Diana Alejandra Grisales Rubio

Gustavo Rubio

 (1986)

Ahora que lo veíamos frente a frente con la muerte, no pudimos disimular el asombro, también la desdicha al verlo, sentado en la mesa de juego, acomodando las fichas de ajedrez, mirando el reloj que la muerte había traído desde la provincia enlutada del miedo, calculando los artificios y mirando sin preocupación aparente, el rostro indefinible de la cara insobornable.

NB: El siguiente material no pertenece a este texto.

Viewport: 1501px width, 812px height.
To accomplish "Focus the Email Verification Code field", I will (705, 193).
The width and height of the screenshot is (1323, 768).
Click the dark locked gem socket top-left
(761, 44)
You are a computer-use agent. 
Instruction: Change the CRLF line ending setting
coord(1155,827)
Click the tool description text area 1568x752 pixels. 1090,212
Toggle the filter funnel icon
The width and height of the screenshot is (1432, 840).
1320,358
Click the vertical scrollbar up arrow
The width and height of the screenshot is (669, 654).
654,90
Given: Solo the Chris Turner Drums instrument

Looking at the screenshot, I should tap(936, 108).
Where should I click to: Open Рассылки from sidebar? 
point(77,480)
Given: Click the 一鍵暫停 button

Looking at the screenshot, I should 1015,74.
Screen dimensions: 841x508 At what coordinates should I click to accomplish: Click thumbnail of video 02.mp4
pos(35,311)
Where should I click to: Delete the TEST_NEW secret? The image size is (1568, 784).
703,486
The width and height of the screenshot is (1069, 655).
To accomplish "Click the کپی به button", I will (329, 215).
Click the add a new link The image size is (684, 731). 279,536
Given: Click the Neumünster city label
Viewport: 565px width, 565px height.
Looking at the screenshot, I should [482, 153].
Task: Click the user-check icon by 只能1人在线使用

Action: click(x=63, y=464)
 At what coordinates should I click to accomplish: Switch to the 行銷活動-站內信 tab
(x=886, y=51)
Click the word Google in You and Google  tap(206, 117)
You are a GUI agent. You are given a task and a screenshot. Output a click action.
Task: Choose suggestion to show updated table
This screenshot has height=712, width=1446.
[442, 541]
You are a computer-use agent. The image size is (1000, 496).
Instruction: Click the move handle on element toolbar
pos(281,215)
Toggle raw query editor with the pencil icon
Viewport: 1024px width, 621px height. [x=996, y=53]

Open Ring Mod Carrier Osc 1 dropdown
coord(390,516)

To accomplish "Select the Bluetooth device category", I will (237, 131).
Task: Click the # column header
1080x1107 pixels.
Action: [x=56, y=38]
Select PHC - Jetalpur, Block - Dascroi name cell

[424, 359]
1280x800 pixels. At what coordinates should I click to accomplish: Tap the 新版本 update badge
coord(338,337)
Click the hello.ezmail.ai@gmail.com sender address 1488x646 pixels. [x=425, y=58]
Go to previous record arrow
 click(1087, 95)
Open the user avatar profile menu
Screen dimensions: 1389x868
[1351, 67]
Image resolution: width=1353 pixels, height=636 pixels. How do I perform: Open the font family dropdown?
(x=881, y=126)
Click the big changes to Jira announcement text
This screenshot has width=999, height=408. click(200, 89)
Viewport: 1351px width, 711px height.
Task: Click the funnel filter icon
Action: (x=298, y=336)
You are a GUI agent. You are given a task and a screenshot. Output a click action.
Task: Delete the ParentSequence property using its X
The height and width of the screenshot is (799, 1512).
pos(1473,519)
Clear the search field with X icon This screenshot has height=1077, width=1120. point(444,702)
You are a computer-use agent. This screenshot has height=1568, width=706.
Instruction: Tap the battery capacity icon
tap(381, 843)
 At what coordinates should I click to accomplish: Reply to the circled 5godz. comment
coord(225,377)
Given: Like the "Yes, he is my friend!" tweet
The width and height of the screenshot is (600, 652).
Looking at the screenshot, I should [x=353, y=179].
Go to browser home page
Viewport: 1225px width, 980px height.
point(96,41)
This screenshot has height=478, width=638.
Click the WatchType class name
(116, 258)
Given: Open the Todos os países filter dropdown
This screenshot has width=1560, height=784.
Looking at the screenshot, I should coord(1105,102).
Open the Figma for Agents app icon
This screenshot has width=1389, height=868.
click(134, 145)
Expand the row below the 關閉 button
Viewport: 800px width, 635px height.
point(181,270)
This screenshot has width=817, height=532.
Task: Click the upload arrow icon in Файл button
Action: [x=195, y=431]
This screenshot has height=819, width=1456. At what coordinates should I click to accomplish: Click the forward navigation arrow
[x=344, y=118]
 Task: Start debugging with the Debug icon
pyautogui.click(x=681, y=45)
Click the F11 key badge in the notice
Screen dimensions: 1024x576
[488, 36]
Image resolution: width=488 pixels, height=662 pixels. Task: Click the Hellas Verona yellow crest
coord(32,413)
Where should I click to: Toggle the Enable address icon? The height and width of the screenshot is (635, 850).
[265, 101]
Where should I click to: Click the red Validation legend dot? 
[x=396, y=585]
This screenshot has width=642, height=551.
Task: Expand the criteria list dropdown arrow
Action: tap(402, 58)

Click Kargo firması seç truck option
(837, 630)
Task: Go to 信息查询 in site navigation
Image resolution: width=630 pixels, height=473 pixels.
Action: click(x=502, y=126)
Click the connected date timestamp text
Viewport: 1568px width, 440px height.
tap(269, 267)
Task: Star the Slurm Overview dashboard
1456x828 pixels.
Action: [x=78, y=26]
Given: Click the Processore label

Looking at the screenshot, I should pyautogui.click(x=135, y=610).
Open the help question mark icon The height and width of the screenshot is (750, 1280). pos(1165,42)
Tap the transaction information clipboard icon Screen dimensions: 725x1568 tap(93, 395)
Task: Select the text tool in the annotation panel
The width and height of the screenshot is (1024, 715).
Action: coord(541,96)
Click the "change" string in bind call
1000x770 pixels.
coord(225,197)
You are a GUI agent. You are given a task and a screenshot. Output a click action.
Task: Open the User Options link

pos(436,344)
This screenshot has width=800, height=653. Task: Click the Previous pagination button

Solo entonces recordamos, años atrás, cuando se enfrentó sin un centavo en el bolsillo al mayor accionista del barrio y lo volvió loco por los juegos del dominó, loco por las damas chinas, por el parqués y el billar, y lo criticamos mucho porque con la locura del accionista nos quedamos todos sin tener a quien pedir prestado un peso.

Claro que mucho antes, en un amanecer de lluvias atronadoras, sentados en la cantina del viejo Daniel, bebiendo, vimos que entró el diablo en persona y él, nuestro jugador, lo invitó de inmediato a jugar el juego que mejor conocía, el juego ese de la política y el lenguaje y el de las almas, apostando su alma y el diablo, si perdía, le dejaba las almas de los gringos para que hiciera con ellas lo que mejor quisiera. Aceptaron ambos.

Comenzaron a hablar como quien conoce todo lo habido y por haber, y luego el diablo se retractó en una frase insípida porque no conocía al autor y con ello supimos que el jugador había ganado una vez más, dedujimos que había ganado porque el diablo todavía no conocía a Freud. La vez aquella en que quiso enfrentar a Dios lo disuadimos y el aceptó por considerar que a pesar de todo seguía siendo católico y creyente, y por considerar además que no valía la pena poner en ridículo al señor de los cielos.

Era engreído, insoportable, cargaba los dados de antemano y las cartas las marcaba con dos equis de color vacío, su color favorito, porque le recordaba el color de la libido. Siendo apenas un niño apostó en una ocasión los pantalones al mejor postor, un tahúr que cargaba una culebra en su cuello y le ganó porque se dejó morder del ofidio y se quedó con el animal porque era de cartón y plástico y no le tuvo miedo. Tampoco tenía miedo ahora, hasta quiso despistar a la muerte guiñándole el ojo izquierdo, la muerte sonrió apenas al jugador de siempre, dio el primer envión, la jugada exacta y lo tuvimos que enterrar ayer.